Off to do homework ...

@MLClark Okay, the column already is raising thoughts in my mind ...

"Plagiarism" takes many forms. Passing off someone else's work as one's own obviously is wrong, legally and morally.

But the practice of storytelling over the centuries has built on others' work. Joseph Campbell, for example, pioneered comparative mythology by documenting the similarities in storytelling across cultures ... (1/x)

@MLClark Fanfic -- for love, not profit -- is storytelling, just not creating the universe or the characters. Some fanfic writers went on to sell Trek novels and even scripts, so in a way it's a breeding ground.

But what about when the property owner abandons it, as Disney did with "Tomorrowland"? They hold the rights, but refuse to do anything with it. It's their property, of course, but if fans write stories for free then legally in the U.S. it's legal ... (2/x)

@MLClark Here's another scenario ... JMS had lots of B5 ideas, but a WB studio executive put the block on them. For 20 years, he couldn't any B5 projects. As you know, in TV typically creators have to sell the rights to the studio to get the show produced. The new animated movie happened only because that suit has left WB ... (3/x)

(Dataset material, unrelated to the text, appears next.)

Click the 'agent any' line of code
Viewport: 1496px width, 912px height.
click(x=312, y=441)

@MLClark You've written in many columns about the problems of the starving artist ... In a capitalist society, how is the value of "art" determined?

Mira Furlan once told me about theatre in Yugoslavia. The government funded the arts and, so long as you didn't criticize the government, they were quite patient with the creative process. The tick-tock of U.S. filmmaking was quite alien to her ... (4/x)

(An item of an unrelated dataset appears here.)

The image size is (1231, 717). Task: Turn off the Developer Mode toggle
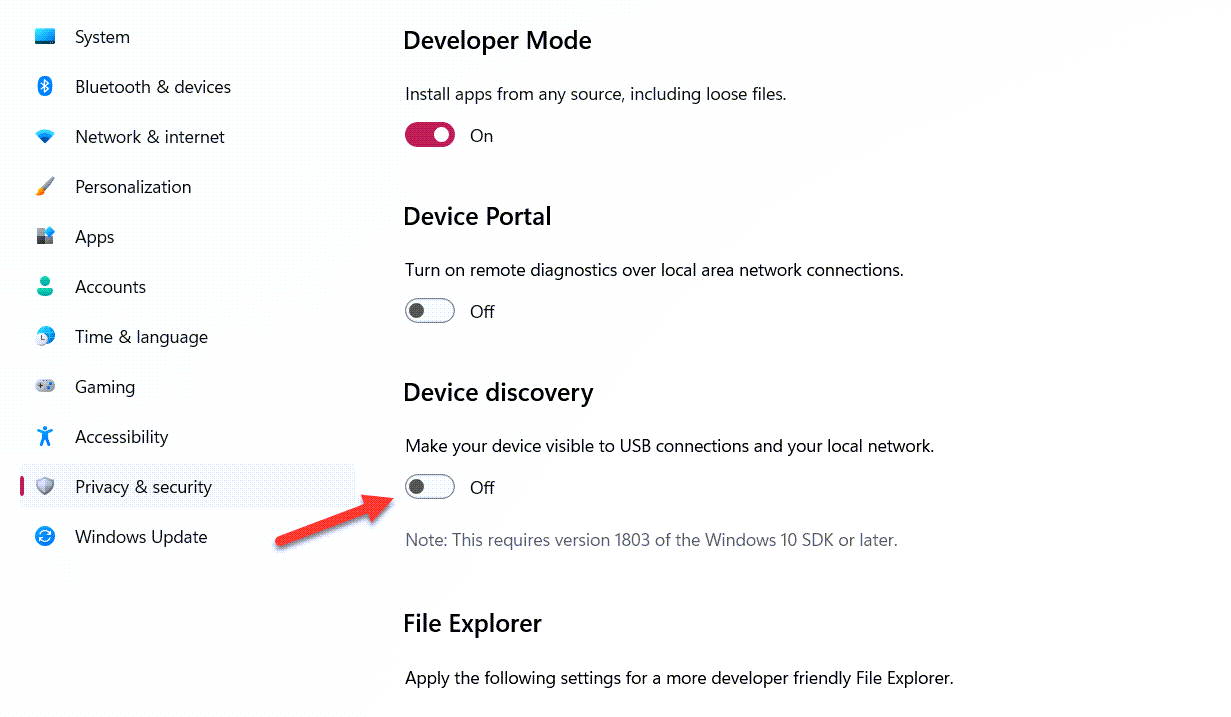(x=430, y=135)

@MLClark If we had a socialist approach to art, where all artists are compensated by the government to a certain minimum so they don't starve, what happens then to intellectual property? If the government underwrites, e.g. George Lucas as he pens the first draft of Star Wars, should the government (we the people) expect the IP to be in the commons?

Anyway, back to homework ... (5/x)

@MLClark Okay, finished the column ...

I think AI inevitably fails because it has no personal "voice."

Anyone could do a B5 movie, but there's no way AI could replicate JMS's unique "voice" (much less "Joe humor").

Trek outgrew Roddenberry who, to be honest, wasn't that great a writer. Like Lucas, he had the vision but was a hack writer. People like Gene Coon and Dorothy Fontana made Trek what it became ... (6/x)

@MLClark Ron Moore and David Eick "reimagined" BSG. It wasn't Glen Larson's voice, and a lot of people hated it for that reason, but others loved seeing a different voice find more realism in that story.

If one asks AI ten times to "write a story in the Beowulf universe," ten times you get the same output, unless you specify additional parameters.

If I ask M.L. Clark to write a Trek story, what I get today will be different from tomorrow or the next day. That's how humans work. (7/7)

Fin.

@WordsmithFL

Oh, AI/LLM is a grift. The output decays if not relentlessly curated by humans.

But the humans - especially in SFF - who have lost their darned minds over it, and let themselves become distracted from the real (corporate) threat to livelihood are a real challenge today. Attacking fanfic out of AI panic is just a sign of how little proper class consciousness exists.

You raise *so* many other lovely thoughts here! I have to start evening classes now, but thank you for them all!